色々質問したいところだが、明らかに今自分は質問できるような立場ではない。

彼女と大男は私に聞こえないような小さい声でなにかを話し合っている。

今は彼らの話し合いが終わるのを待っておこう。


私がしばらくおとなしくして待っていると、部屋をひっくりかえしていた二人の内、少年のように小柄な方がぐちをこぼし始めた。

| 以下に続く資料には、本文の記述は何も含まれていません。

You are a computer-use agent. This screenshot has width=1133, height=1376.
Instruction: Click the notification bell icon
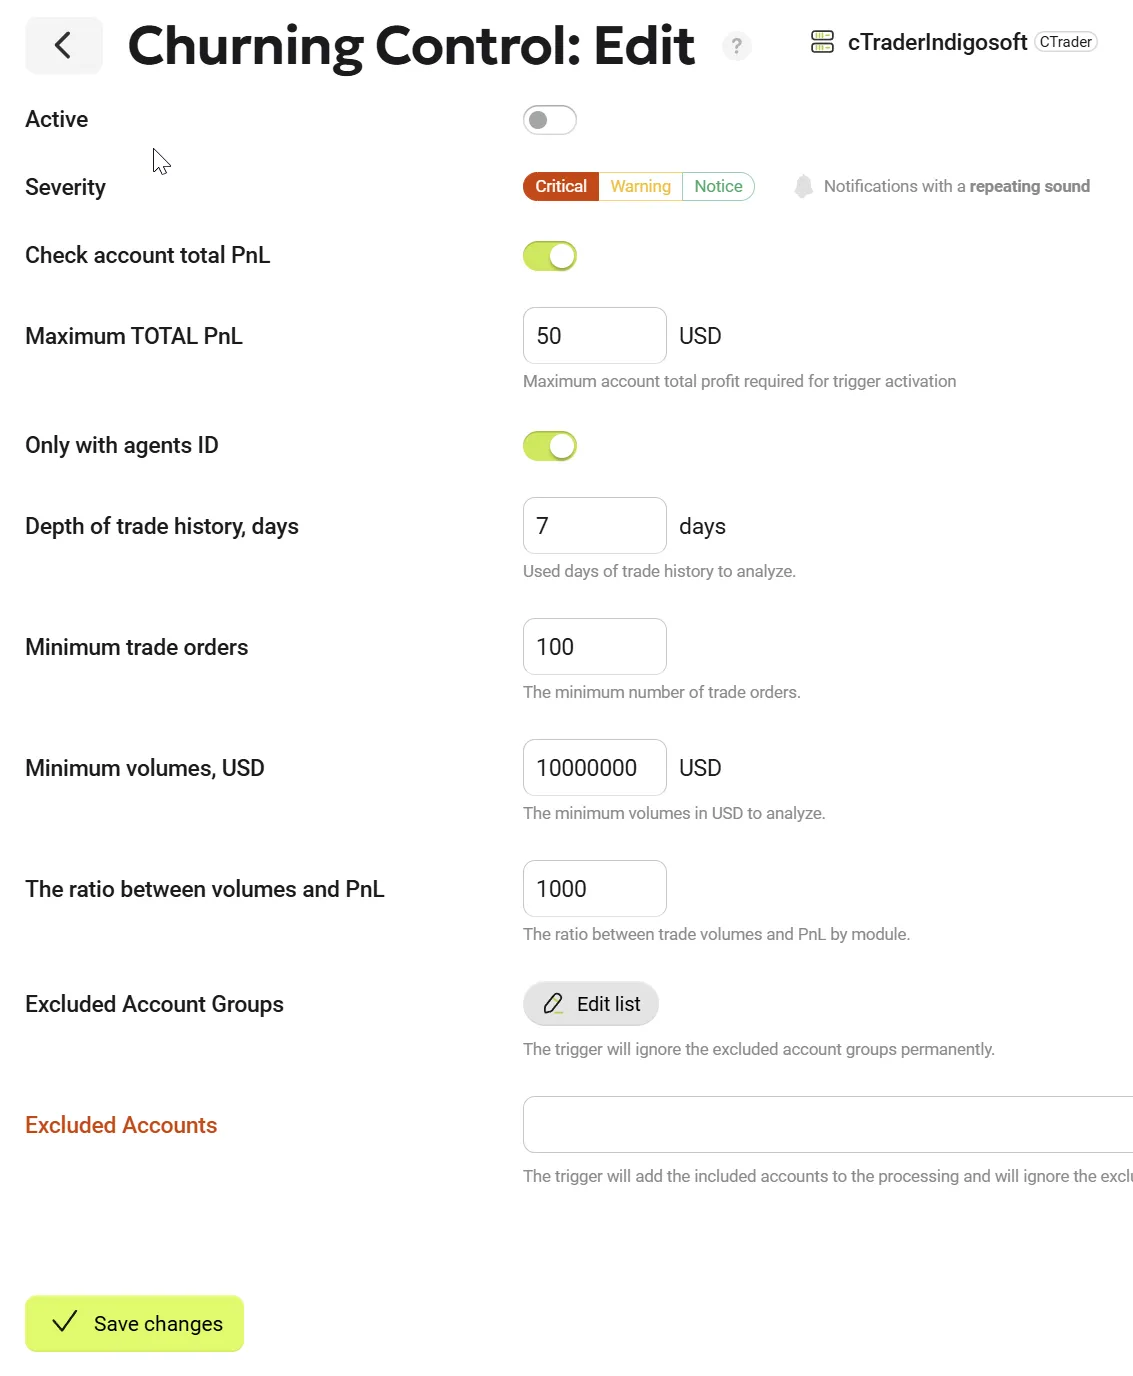click(x=803, y=187)
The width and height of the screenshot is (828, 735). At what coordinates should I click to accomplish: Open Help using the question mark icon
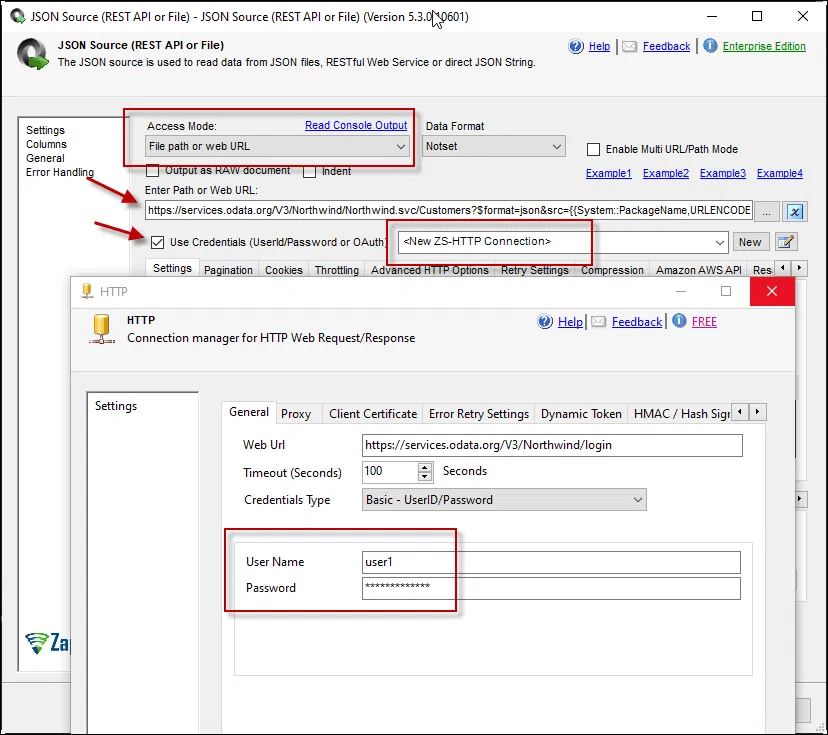point(574,45)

「もー、金目のものとか言われてもなんにも見つからないんだけど!」


どうやら、二人は証拠ではなく金目のものを探していたらしい。

返済といっているあたり、ここの住人は彼らに借金があったのだろう。


「その子買ったの最近なんでしょ?全部そっちの資金にまわしちゃったんじゃないの?」


少年はこちらをあごで指すような仕草をしながら大男に話しかける。

嫌な予感がしてきた。

そんなはずはないと思いたいが、ここまで状況がそろってしまうと嫌でも察してしまう。


「いや、こいつ一体買うだけでなくなるような額じゃないはずだぞ」

「わかんないよ、もしかしたらめちゃくちゃ高いモデルなのかも」

「ないと思うがなぁ」

「一回確認してみようよ」


そう言うと、小柄な男はこちらに近づいてくる。


「え、ちょ…待って」


嫌な予感がして抵抗の意志を見せるが、問答無用で顔から何かを外されてしまった。


「あれ?ここに型番とか書いてなかったっけ?」

「背中とかそのへんじゃないのか?」


なにもなかったかのように彼らは私の顔を覗き込みながら話を進めるが、自分はそれどころじゃない。


彼が当然ように持っているそれは、私の顔についていた何かではなく、私の顔そのものだったのだ。